Please set out each line of the data below as a numbered list, leaving out any blank lines.
— Begin —
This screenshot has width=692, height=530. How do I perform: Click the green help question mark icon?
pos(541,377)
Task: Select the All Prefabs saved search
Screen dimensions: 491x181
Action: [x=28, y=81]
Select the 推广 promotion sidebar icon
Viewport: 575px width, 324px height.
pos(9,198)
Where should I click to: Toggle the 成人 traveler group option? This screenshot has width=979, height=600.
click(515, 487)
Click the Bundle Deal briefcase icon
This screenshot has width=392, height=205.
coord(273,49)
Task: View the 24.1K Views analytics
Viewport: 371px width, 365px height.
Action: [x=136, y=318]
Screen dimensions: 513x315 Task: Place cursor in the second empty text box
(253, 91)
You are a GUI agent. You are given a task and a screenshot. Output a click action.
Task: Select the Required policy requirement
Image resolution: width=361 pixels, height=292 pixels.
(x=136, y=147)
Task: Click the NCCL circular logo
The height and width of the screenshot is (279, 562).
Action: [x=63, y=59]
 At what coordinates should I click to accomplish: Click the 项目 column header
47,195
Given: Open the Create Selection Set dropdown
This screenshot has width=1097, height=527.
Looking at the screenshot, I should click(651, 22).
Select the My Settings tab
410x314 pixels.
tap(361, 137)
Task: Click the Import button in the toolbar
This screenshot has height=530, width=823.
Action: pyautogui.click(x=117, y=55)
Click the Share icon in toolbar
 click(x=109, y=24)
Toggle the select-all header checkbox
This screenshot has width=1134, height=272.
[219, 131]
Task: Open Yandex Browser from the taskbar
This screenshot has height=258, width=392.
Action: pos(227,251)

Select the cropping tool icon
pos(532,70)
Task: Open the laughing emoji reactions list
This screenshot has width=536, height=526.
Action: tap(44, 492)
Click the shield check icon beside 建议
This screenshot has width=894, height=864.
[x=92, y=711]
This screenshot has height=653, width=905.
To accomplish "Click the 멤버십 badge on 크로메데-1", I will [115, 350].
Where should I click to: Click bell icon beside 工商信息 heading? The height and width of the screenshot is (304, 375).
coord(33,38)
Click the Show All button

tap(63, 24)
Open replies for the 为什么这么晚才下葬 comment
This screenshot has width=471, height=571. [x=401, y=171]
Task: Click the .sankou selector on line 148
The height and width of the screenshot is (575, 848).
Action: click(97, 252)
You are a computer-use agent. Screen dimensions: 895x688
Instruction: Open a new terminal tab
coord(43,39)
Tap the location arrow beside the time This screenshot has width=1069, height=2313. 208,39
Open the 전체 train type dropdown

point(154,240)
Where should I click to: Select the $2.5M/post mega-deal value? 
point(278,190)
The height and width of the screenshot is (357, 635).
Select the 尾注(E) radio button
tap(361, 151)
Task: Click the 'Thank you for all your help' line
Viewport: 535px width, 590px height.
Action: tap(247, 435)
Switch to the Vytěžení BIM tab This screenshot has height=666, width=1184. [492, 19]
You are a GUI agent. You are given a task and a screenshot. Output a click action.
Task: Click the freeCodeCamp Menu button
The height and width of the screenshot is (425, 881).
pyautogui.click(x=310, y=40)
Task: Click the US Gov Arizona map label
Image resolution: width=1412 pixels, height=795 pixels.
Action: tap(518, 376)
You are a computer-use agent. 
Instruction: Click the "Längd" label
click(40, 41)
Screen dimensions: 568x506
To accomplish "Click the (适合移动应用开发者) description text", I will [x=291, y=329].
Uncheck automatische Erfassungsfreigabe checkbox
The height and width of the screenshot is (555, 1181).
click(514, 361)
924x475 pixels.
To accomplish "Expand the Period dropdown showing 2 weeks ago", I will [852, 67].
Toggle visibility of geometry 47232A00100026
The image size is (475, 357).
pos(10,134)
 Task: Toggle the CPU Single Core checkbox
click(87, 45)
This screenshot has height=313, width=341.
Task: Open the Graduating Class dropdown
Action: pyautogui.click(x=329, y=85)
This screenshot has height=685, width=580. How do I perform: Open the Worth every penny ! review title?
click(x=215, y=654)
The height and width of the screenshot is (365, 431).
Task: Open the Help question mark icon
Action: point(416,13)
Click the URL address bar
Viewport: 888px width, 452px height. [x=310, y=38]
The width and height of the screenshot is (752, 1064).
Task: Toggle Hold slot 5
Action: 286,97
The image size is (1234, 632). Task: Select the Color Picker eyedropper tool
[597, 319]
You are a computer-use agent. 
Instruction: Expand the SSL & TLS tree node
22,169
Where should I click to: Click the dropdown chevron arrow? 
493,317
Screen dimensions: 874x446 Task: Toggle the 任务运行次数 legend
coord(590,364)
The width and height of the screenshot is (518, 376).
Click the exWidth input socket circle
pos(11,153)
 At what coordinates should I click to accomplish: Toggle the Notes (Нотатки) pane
— End —
▶ The output
1. This screenshot has width=692, height=530. How do I perform: Click the green help question mark icon?
2. pos(541,377)
3. Task: Select the All Prefabs saved search
4. Screen dimensions: 491x181
5. Action: [x=28, y=81]
6. Select the 推广 promotion sidebar icon
7. Viewport: 575px width, 324px height.
8. pos(9,198)
9. Where should I click to: Toggle the 成人 traveler group option? This screenshot has width=979, height=600.
10. click(515, 487)
11. Click the Bundle Deal briefcase icon
12. This screenshot has width=392, height=205.
13. coord(273,49)
14. Task: View the 24.1K Views analytics
15. Viewport: 371px width, 365px height.
16. Action: [x=136, y=318]
17. Screen dimensions: 513x315 Task: Place cursor in the second empty text box
18. (253, 91)
19. You are a GUI agent. You are given a task and a screenshot. Output a click action.
20. Task: Select the Required policy requirement
21. Image resolution: width=361 pixels, height=292 pixels.
22. (x=136, y=147)
23. Task: Click the NCCL circular logo
24. The height and width of the screenshot is (279, 562).
25. Action: [x=63, y=59]
26.  At what coordinates should I click to accomplish: Click the 项目 column header
27. 47,195
28. Given: Open the Create Selection Set dropdown
29. This screenshot has width=1097, height=527.
30. Looking at the screenshot, I should click(651, 22).
31. Select the My Settings tab
32. 410x314 pixels.
33. tap(361, 137)
34. Task: Click the Import button in the toolbar
35. This screenshot has height=530, width=823.
36. Action: pyautogui.click(x=117, y=55)
37. Click the Share icon in toolbar
38.  click(x=109, y=24)
39. Toggle the select-all header checkbox
40. This screenshot has width=1134, height=272.
41. [219, 131]
42. Task: Open Yandex Browser from the taskbar
43. This screenshot has height=258, width=392.
44. Action: pos(227,251)
45. Select the cropping tool icon
46. pos(532,70)
47. Task: Open the laughing emoji reactions list
48. This screenshot has width=536, height=526.
49. Action: tap(44, 492)
50. Click the shield check icon beside 建议
51. This screenshot has width=894, height=864.
52. [x=92, y=711]
53. This screenshot has height=653, width=905.
54. To accomplish "Click the 멤버십 badge on 크로메데-1", I will [115, 350].
55. Where should I click to: Click bell icon beside 工商信息 heading? The height and width of the screenshot is (304, 375).
56. coord(33,38)
57. Click the Show All button
58. tap(63, 24)
59. Open replies for the 为什么这么晚才下葬 comment
60. This screenshot has width=471, height=571. [x=401, y=171]
61. Task: Click the .sankou selector on line 148
62. The height and width of the screenshot is (575, 848).
63. Action: click(97, 252)
64. You are a computer-use agent. Screen dimensions: 895x688
65. Instruction: Open a new terminal tab
66. coord(43,39)
67. Tap the location arrow beside the time This screenshot has width=1069, height=2313. 208,39
68. Open the 전체 train type dropdown
69. point(154,240)
70. Where should I click to: Select the $2.5M/post mega-deal value? 
71. point(278,190)
72. The height and width of the screenshot is (357, 635).
73. Select the 尾注(E) radio button
74. tap(361, 151)
75. Task: Click the 'Thank you for all your help' line
76. Viewport: 535px width, 590px height.
77. Action: tap(247, 435)
78. Switch to the Vytěžení BIM tab This screenshot has height=666, width=1184. [492, 19]
79. You are a GUI agent. You are given a task and a screenshot. Output a click action.
80. Task: Click the freeCodeCamp Menu button
81. The height and width of the screenshot is (425, 881).
82. pyautogui.click(x=310, y=40)
83. Task: Click the US Gov Arizona map label
84. Image resolution: width=1412 pixels, height=795 pixels.
85. Action: tap(518, 376)
86. You are a computer-use agent. 
87. Instruction: Click the "Längd" label
88. click(40, 41)
89. Screen dimensions: 568x506
90. To accomplish "Click the (适合移动应用开发者) description text", I will [x=291, y=329].
91. Uncheck automatische Erfassungsfreigabe checkbox
92. The height and width of the screenshot is (555, 1181).
93. click(514, 361)
94. 924x475 pixels.
95. To accomplish "Expand the Period dropdown showing 2 weeks ago", I will [852, 67].
96. Toggle visibility of geometry 47232A00100026
97. The image size is (475, 357).
98. pos(10,134)
99.  Task: Toggle the CPU Single Core checkbox
100. click(87, 45)
101. This screenshot has height=313, width=341.
102. Task: Open the Graduating Class dropdown
103. Action: pyautogui.click(x=329, y=85)
104. This screenshot has height=685, width=580. How do I perform: Open the Worth every penny ! review title?
105. click(x=215, y=654)
106. The height and width of the screenshot is (365, 431).
107. Task: Open the Help question mark icon
108. Action: point(416,13)
109. Click the URL address bar
110. Viewport: 888px width, 452px height. [x=310, y=38]
111. The width and height of the screenshot is (752, 1064).
112. Task: Toggle Hold slot 5
113. Action: 286,97
114. The image size is (1234, 632). Task: Select the Color Picker eyedropper tool
115. [597, 319]
116. You are a computer-use agent. 
117. Instruction: Expand the SSL & TLS tree node
118. 22,169
119. Where should I click to: Click the dropdown chevron arrow? 
120. 493,317
121. Screen dimensions: 874x446 Task: Toggle the 任务运行次数 legend
122. coord(590,364)
123. The width and height of the screenshot is (518, 376).
124. Click the exWidth input socket circle
125. pos(11,153)
126.  At what coordinates should I click to accomplish: Toggle the Notes (Нотатки) pane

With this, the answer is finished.